3. If $\det(H_f(a_1,a_2))>0$, then $H_f(a_1,a_2)$ has two eigenvalues of the same sign, their sum is $f_{xx}+f_{yy}$, and $f_{xx}f_{yy}>(f_{xy})^2$. So,
- the two eigenvalues are positive, and hence, $(a_1,a_2)$ is a local minimum if $f_{xx}>0$ (or equivalently, if $f_{yy}>0$).

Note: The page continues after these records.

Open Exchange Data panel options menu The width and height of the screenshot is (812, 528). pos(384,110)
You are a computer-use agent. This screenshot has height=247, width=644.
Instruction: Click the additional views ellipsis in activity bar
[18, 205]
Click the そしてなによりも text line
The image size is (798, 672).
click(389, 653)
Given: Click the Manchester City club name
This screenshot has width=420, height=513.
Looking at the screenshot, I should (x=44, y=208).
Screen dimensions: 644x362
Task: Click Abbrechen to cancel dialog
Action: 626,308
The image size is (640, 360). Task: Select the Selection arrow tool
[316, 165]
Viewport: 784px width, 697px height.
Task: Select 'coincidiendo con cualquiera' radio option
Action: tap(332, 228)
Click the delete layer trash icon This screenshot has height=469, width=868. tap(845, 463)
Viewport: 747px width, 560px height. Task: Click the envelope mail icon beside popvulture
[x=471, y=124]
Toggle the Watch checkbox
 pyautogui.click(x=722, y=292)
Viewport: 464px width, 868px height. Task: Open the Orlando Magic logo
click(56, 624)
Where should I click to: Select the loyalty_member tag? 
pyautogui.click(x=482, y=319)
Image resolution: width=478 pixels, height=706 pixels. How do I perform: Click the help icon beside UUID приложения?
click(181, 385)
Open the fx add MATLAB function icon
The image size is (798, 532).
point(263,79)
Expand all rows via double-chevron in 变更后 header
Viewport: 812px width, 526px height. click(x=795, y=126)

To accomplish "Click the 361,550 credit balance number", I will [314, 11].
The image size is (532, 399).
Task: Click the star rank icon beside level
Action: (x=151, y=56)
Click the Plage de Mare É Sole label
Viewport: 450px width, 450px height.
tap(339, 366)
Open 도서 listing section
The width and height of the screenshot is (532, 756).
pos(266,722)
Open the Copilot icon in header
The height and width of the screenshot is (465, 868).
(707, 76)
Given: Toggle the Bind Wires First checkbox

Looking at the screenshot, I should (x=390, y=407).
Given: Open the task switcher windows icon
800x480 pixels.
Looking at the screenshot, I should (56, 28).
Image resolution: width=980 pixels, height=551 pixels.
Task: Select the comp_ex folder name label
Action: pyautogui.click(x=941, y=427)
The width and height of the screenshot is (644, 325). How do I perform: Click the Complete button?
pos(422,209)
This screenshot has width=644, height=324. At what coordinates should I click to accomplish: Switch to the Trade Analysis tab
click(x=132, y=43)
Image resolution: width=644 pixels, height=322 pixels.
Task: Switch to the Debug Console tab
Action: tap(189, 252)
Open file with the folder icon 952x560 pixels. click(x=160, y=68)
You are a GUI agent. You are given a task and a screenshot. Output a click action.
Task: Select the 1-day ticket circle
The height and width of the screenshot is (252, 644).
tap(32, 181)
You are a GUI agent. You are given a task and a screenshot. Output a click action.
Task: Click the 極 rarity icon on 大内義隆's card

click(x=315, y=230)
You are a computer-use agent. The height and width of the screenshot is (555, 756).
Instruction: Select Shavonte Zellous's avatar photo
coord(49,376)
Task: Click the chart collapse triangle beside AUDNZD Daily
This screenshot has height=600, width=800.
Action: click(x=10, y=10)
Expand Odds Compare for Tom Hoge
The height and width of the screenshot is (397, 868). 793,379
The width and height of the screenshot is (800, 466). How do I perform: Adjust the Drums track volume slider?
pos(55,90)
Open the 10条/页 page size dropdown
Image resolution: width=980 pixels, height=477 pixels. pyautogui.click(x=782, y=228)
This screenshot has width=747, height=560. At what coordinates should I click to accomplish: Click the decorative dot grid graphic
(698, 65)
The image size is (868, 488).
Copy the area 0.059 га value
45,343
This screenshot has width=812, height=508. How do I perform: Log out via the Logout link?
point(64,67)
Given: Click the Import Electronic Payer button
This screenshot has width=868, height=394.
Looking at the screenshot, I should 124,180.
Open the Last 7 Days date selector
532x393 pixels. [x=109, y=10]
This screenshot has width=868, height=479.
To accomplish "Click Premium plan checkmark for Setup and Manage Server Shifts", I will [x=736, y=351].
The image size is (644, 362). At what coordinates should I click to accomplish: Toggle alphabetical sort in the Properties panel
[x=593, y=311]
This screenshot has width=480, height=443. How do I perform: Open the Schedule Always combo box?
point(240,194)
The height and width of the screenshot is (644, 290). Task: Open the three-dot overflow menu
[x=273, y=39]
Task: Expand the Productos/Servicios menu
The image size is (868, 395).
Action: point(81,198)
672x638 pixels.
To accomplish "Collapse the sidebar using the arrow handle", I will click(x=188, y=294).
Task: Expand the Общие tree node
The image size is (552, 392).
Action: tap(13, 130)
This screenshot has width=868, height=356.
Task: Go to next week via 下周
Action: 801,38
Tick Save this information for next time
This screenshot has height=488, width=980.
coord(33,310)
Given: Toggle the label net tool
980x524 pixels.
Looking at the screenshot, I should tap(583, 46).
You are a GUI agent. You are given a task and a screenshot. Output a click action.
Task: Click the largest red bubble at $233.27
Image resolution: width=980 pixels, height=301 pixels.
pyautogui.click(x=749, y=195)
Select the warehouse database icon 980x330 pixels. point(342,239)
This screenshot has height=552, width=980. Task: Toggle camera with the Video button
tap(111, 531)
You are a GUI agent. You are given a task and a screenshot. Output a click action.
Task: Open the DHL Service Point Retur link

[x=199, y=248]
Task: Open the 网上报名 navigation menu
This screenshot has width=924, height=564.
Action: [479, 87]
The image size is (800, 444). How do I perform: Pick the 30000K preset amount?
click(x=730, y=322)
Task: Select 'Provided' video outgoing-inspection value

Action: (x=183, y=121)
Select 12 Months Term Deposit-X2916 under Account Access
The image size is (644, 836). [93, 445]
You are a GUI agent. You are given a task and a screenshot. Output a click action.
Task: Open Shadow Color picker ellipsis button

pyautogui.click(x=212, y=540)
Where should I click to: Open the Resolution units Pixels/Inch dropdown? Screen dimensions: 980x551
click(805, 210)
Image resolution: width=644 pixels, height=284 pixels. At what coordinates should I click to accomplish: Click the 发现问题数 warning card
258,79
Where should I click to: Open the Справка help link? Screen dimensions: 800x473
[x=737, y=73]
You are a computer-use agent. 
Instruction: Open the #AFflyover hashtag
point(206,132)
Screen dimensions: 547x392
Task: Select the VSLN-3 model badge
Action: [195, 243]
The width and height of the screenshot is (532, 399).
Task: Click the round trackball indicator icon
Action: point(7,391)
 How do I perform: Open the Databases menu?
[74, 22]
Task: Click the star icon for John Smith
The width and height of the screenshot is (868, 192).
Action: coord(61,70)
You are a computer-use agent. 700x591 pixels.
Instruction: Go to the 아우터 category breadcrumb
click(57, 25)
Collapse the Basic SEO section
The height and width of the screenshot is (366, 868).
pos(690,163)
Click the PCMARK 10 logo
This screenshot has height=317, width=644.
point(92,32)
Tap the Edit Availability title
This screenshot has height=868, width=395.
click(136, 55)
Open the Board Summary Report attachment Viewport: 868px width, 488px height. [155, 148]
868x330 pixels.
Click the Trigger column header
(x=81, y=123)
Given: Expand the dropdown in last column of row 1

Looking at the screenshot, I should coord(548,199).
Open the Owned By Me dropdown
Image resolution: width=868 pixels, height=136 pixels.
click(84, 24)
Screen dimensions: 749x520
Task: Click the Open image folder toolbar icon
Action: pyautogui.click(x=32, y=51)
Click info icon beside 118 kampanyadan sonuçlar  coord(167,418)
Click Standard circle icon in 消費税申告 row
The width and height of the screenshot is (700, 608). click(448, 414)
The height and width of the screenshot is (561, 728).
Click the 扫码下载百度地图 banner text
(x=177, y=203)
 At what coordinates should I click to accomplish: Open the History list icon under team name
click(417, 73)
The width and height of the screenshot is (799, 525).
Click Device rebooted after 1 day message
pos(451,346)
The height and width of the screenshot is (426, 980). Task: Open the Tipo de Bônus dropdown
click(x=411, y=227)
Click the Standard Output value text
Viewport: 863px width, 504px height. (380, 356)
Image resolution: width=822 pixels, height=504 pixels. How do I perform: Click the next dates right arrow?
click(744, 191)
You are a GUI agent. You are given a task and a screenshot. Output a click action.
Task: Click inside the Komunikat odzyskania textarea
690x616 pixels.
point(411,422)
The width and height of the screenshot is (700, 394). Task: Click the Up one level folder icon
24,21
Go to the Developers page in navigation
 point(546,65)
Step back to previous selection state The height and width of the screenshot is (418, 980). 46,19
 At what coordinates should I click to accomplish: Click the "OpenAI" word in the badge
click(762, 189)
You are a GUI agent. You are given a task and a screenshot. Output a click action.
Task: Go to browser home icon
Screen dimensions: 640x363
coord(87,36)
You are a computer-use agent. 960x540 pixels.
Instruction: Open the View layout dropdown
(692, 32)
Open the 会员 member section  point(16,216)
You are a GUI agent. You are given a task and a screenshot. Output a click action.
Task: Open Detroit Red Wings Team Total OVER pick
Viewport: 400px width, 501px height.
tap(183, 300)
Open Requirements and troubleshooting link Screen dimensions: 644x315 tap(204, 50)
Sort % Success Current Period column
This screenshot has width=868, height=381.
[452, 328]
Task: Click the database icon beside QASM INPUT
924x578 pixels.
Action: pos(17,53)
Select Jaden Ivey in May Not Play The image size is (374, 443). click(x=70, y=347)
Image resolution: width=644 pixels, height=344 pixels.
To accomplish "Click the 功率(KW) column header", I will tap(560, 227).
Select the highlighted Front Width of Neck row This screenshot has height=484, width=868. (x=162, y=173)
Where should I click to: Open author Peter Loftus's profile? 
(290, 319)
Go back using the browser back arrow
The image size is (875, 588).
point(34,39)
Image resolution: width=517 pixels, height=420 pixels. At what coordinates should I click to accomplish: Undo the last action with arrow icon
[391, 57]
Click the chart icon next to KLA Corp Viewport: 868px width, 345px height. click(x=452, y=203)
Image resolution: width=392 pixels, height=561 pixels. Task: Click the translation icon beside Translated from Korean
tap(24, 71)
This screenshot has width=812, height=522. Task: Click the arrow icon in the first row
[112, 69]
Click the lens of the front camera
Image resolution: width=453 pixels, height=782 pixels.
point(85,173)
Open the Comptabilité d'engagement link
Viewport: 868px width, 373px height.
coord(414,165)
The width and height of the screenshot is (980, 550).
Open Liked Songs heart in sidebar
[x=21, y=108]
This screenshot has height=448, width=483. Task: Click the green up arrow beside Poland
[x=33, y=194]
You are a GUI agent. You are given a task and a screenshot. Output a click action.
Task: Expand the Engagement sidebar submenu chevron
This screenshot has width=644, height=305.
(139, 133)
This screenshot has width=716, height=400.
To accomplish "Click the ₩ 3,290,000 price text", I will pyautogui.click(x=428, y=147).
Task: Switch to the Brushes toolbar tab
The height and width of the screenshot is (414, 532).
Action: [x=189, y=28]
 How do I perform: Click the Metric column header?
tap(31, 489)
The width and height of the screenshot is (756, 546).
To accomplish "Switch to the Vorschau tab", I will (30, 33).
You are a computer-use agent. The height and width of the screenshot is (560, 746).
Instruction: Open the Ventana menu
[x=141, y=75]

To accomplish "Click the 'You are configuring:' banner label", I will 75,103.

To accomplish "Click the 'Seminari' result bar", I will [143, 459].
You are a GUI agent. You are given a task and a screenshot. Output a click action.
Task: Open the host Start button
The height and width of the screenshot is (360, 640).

- the two eigenvalues are negative, and hence, $(a_1,a_2)$ is a local maximum if $f_{xx}<0$ (or equivalently, if $f_{yy}<0$).
:::
<br>
**Example 3**
Let $\alpha>0$. Verify that $$f(x,y,z) = x^2 + y^2 + z^2 - 2\alpha xyz\,$$ has a critical points at $(\alpha^{-1},\alpha^{-1},\alpha^{-1})$ and $(0,0,0)$. Determine the nature of these critical points.
:::spoiler Answer
We note that $f$ has continuous second partial derivatives on $\mathbb R^3$. First, we have to check whether $(\alpha^{-1},\alpha^{-1},\alpha^{-1})$ satisfies $f_x=0, f_y=0$ and $f_z=0$. So, we compute $$f_x(x,y,z) = 2x-2\alpha yz,\,\,\,f_y(x,y,z)=2y-2\alpha xz \,\,\,f_z(x,y,z)=2z-2\alpha xy\,.$$It is easy to see that $f_x(0,0,0)=f_y(0,0,0)=f_z(0,0,0)=0$. Also, note that $$f_x(\alpha^{-1},\alpha^{-1},\alpha^{-1}) = 2 \alpha^{-1}-2\alpha\alpha^{-1}\alpha^{-1} = 2\alpha^{-1}-2\alpha^{-1} =0\,.$$ By symmetry, $f_{y}(\alpha^{-1},\alpha^{-1},\alpha^{-1}) =f_z (\alpha^{-1},\alpha^{-1},\alpha^{-1}) =0\,$ as required. Hence, both $(\alpha^{-1},\alpha^{-1},\alpha^{-1})$ and $(0,0,0)$ are critical point of $f$.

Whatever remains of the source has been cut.